Welcome to the world of the unknown. Today in 2018, I feel so blessed to be in Oregon with Alan and Elena – my loving and supportive family. I am reminded daily of how strange and mysterious our world and the science behind it, really is.
This is a story of our journey. After all, any health issue affects the entire family and friends, not just the individual.
Hi. My name is Amber. I am a mother and best friend to Elena and Alan Sherman. I was an avid runner just like Elena’s daddy, Alan. I ran marathons and trained alongside him. Little did I know that the last half-marathon I ran in the spring of 2006 would be my last.
Only four weeks later, I would wake up with strange unknown symptoms that would take me ten years to piece together. And, yes, through my own research, I diagnosed my own disease, found a specialist, and through self-treatment am living a full life.
Some of my doctors ask, “Where do you hurt?” and I say, “Everywhere.” They also ask, “What symptoms do you have when you get hot?” and I say, “My hands turn bright red. I feel like I’m shaking. I’m in pain and nauseous.”
Thus, began the unending visits to doctors to figure out what was wrong with me. After all, it wasn’t possible for a person to have four systems (cardiovascular, neurological, endocrine, and gastrointestinal system) not working at the same time. Could it be possible? Yes. I just got lucky.
I have a very rare disease known as mast cell disease. Very little is known about the disease.
Based on my review of the scientific literature and having spoken to over forty doctors at some of the best hospitals in the country including NIH, Hopkins, and Walter Reed, mast cells play a role in the immune system. The literature seems to suggest that these cells probably play a role in most diseases and cancer. There is some speculation that mast cell disease is an autoimmune disease. But, we don’t really know mast cells role because there are only approximately 350 cases in the world based on the World Health Organization.
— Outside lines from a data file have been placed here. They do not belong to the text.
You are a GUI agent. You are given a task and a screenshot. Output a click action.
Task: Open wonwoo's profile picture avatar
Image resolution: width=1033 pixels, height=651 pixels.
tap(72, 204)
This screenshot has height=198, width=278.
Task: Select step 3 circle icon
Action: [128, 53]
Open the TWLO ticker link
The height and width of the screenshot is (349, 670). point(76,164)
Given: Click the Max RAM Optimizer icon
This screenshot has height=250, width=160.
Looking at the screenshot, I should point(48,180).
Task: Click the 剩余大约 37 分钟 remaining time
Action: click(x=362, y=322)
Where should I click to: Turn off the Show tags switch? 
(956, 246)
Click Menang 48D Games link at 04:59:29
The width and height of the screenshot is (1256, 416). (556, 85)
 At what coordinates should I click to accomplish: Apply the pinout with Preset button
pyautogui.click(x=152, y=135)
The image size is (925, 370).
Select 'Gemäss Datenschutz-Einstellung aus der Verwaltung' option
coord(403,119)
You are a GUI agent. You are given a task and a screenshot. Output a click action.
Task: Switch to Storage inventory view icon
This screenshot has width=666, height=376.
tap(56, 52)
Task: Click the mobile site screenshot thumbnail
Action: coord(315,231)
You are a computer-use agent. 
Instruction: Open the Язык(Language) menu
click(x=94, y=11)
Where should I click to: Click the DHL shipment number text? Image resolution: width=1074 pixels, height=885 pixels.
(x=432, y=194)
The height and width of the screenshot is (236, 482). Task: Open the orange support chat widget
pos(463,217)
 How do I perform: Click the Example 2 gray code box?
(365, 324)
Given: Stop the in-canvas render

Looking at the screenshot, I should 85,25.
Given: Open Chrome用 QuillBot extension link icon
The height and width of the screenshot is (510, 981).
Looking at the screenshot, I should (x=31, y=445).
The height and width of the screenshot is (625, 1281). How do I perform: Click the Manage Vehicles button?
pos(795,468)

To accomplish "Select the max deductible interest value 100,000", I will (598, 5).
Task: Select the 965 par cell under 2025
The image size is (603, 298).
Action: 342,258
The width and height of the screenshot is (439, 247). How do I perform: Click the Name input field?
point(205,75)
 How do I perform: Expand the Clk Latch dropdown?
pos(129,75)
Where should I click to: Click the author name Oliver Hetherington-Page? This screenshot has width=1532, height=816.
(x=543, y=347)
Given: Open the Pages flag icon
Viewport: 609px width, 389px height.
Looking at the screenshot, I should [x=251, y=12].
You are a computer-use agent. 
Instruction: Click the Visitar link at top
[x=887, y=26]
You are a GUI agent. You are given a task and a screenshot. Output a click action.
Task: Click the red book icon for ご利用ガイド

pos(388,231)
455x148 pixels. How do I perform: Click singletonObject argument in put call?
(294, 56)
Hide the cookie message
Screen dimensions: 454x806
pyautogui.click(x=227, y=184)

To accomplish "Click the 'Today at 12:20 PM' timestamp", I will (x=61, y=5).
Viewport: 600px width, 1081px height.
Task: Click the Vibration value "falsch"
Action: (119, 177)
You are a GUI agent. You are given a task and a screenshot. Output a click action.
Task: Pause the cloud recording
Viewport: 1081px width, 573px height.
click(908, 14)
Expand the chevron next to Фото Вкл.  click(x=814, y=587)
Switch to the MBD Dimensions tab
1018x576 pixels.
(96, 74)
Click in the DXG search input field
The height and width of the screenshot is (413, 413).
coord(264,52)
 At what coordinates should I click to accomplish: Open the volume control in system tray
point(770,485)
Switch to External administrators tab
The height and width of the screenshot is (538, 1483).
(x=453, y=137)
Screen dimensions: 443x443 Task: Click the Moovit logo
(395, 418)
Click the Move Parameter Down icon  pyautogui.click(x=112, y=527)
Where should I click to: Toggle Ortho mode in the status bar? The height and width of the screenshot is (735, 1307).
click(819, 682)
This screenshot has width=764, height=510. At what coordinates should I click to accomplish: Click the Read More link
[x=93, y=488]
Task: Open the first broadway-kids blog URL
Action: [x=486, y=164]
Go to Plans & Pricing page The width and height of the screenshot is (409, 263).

Like I said, “I’m lucky!” By the way, “Did you know that all autoimmune diseases are one disease?” Yep. Just a little factoid.
Based on my own self experiments, I believe mast cell disease is an autoimmune disease. There is no known cure and very little treatment. Most people that get it are disabled. Unfortunately, it often turns into cancer or mast cell leukemia. If that happens, I’m implementing my Bucket List. 😊 But, with the help of friends like you and the love of my family, I’ll die an old and crotchety woman.
Every day is an unknown. I don’t know what’s going to set it off but through diet and mindfulness meditation, I’m able to manage my disease.
My disease has taught me about the beauty of life. I’ve learned not to worry about tomorrow. I only focus on today. And, if I’m having a really bad day, I may only focus on the moment. Moment to moment. Breath to breath.